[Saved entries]

━━━━━━━━━━

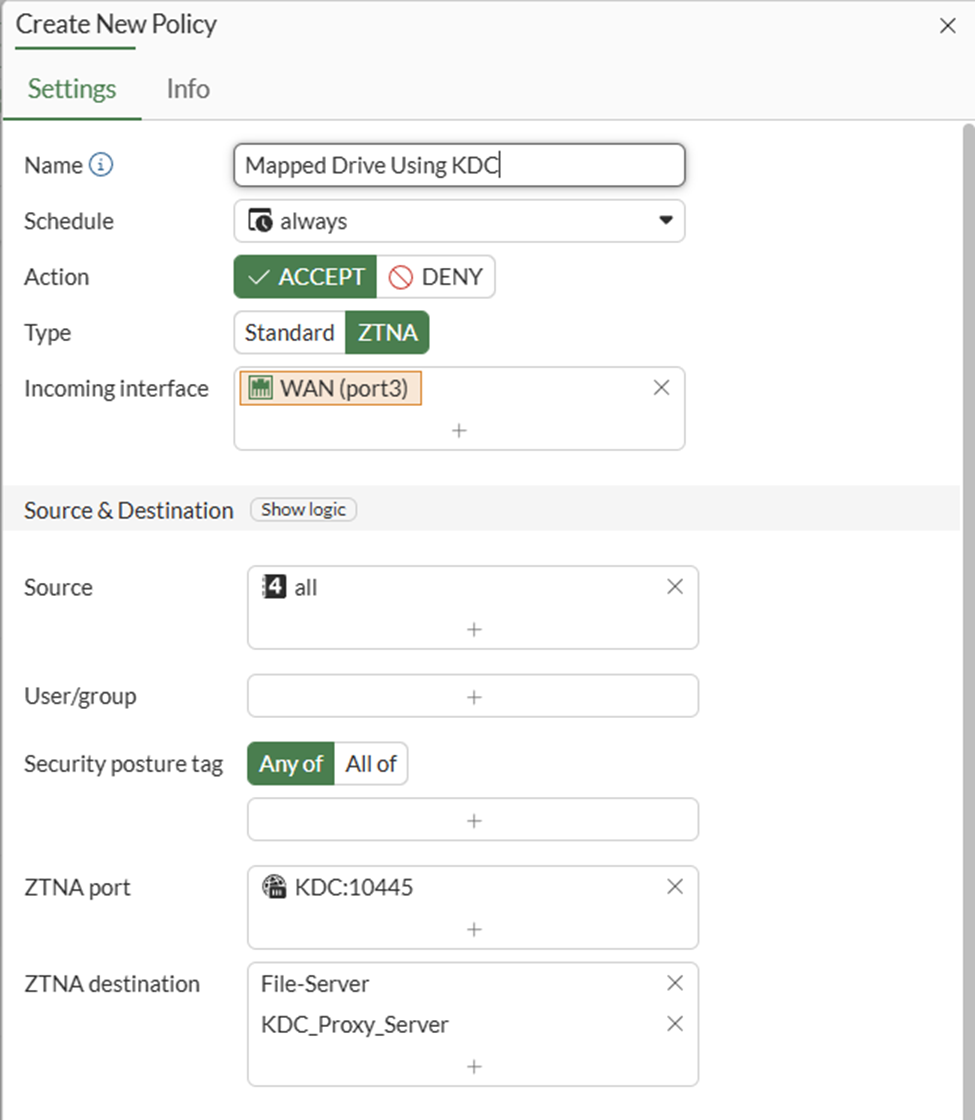This screenshot has height=1120, width=975.
Task: Select the ACCEPT action button
Action: [x=305, y=277]
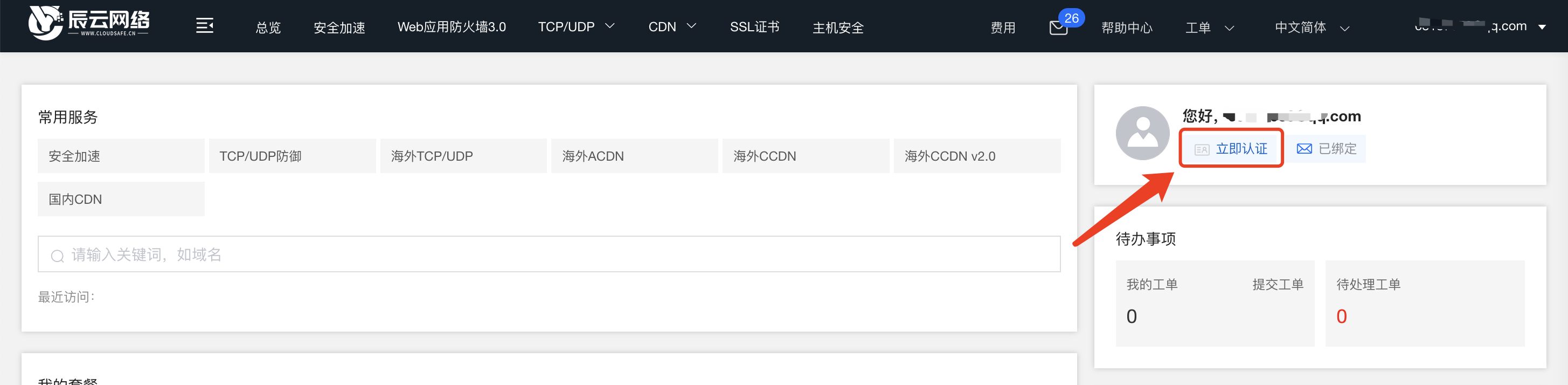Select the 海外CCDN v2.0 service tile
The image size is (1568, 385).
(977, 156)
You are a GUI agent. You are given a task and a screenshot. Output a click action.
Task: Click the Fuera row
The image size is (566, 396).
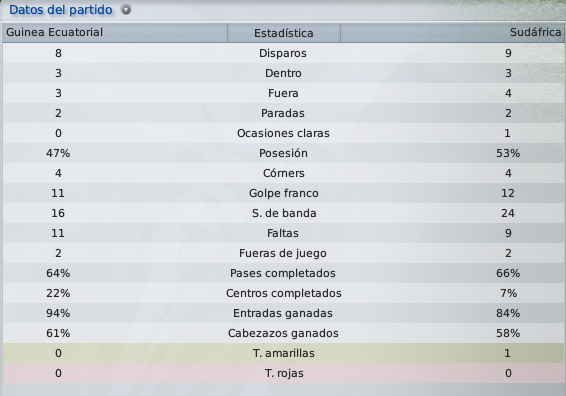[283, 93]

━━━━━━━━━━

Take the records above from the line with "Task: Click the Fuera row" down to their last line and please copy those lines exactly, without the pictures.

Task: Click the Fuera row
The image size is (566, 396).
[283, 93]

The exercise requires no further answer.